Wenn man die PISA-Ergebnisse – über die viel diskutiert wird – im Kern richtig beachtet, dann muss man einige Dinge festhalten: In keinem anderen Land werden Bildungschancen nach wie vor durch die Herkunft gesteuert. Das ist nur in Deutschland so. – Das ist eine bittere Aussage. Das ist die Realität, und zwar von Bayern bis Schleswig-Holstein und von Nordrhein-Westfalen bis Berlin und Mecklenburg-Vorpommern. Das ist eine schlimme Aussage für uns alle. Diese muss man zur Kenntnis nehmen.
In keinem anderen europäischen Land werden Jugendliche mit Migrationshintergrund so stark durch das Bildungssystem benachteiligt und in ihrer Integration behindert. Lieber Kollege Mutlu, ich wäre Ihnen sehr dankbar – weil Sie ein engagierter Streiter in dieser Sache sind –, wenn Sie die Einwürfe und Überlegungen nicht auf eine achtmonatige oder zweijährige Reaktionszeit reduzieren würden. Die Herausforderung ist viel größer. Wenn man Herausforderungen annehmen will, dann muss man zunächst aussprechen, wie die tatsächliche Situation ist. Das bedeutet nichts anderes, als dass das Postulat von Chancengleichheit nach wie vor nur ein bloßes Postulat bleibt, und wir uns gewaltig mühen müssen, um besser zu werden.
Zu Berlin: Wir sind hier auf einem im Kern richtigen Weg. – Warum? – Wer Bildung Priorität einräumen will und vieles verändern will und muss, der braucht – dessen muss man sich bewusst sein – verlässliche und stabile Rahmenbedingungen für Schule und Unterricht. Diese verlässlichen und stabilen Rahmenbedingungen zeichnen sich in folgenden Kernbereichen ab: Wir brauchen eine kontinuierliche und ausreichende Ausstattung mit Personal. Dies ist ein ganz entscheidender Eckpfeiler. Zudem brauchen wir für die Schulen in Berlin eine klare und stabile Versorgung mit Lernmitteln – das ist das, was die Schülerinnen und Schüler in der Hand haben – und mit Lehrmitteln – das ist das, was im Unterricht aus didaktischen und methodischen Gründen eingesetzt wird. Und wir brauchen fraglos einen Unterricht in Gebäuden, die die Schulen zu Häusern des Lernens werden lassen beziehungsweise zu Häusern, in denen Lernen Freude macht.

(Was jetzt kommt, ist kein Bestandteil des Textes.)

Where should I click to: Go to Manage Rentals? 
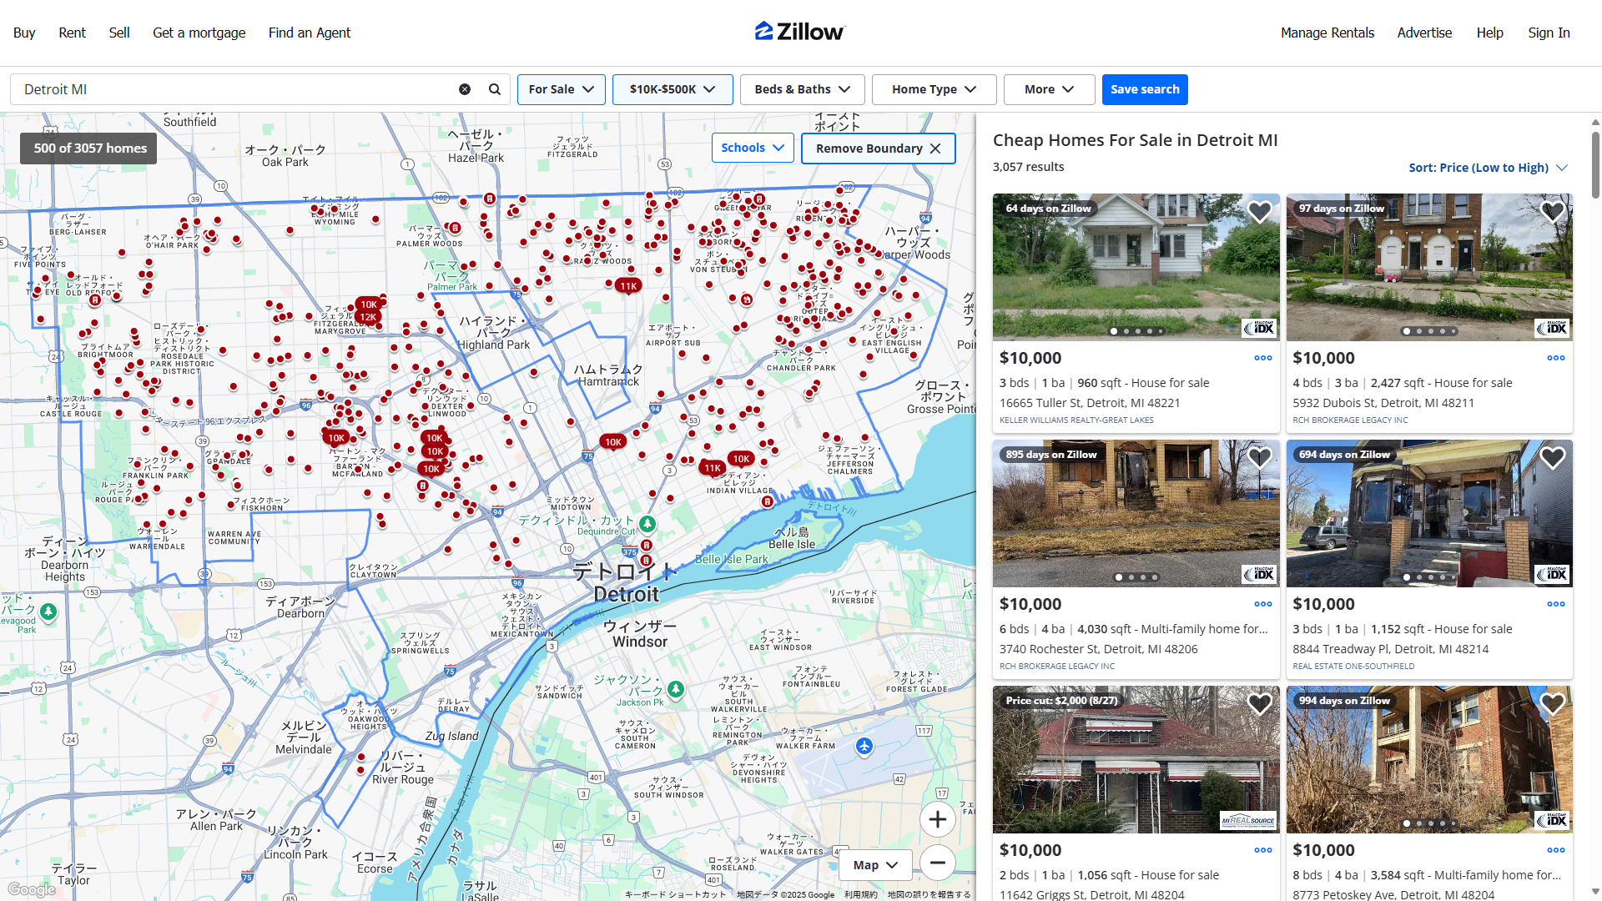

Heute findet sich in einer Tageszeitung ein Artikel, dessen Überschrift ich aus bestimmten Gründen nicht mehr zitieren möchte. – Kollege Goetze, wenn eine etwas desorientierte Schulleiterin mit einem offensichtlich unfähigen Schulstadtrat in Zehlendorf – ich glaube, er ist von der FDP – einen solchen Blödsinn macht, dann kann man das nicht als Beispiel für das gesamte Berliner Schulsystem hinstellen.
Sie können nicht sagen, das sei die Realität, nur weil eine desorientierte Schulleiterin, ein unfähigen Bildungsstadtrat oder eine unfähige Mehrheit im Bezirksamt den Schulen nicht ausreichend Geld gibt. Das ist ein Personalproblem, aber nicht d a s Problem der Berliner Schule.
Wir werden uns um diese kontinuierliche Ausstattung weiter bemühen. Wenn die Berliner Schule nach den Vorgaben der Organisationsrichtlinie mit einem Personaldeputat von 105 % – das bedeutet 5 % mehr Lehrerinnen und Lehrer als nach den Planungen vorgesehen sind, um den Unterricht zu erfüllen – ausgestattet ist, dann muss das – Grippewelle hin oder her – ausreichen, Herr Kollege Goetze. Mehr ist nicht drin. Mehr gibt es in keinem anderen deutschen Bundesland. Das müssen wir in Berlin zur Kenntnis nehmen. Mehr kann ich nicht versprechen. Die Verteilung muss in Ordnung sein, und es muss mehr Flexibilität erreicht werden. Dank der Schulgesetzänderung sind wir dabei auf einem guten Weg. Die Schulen können damit flexibler reagieren und zeitweilig einstellen.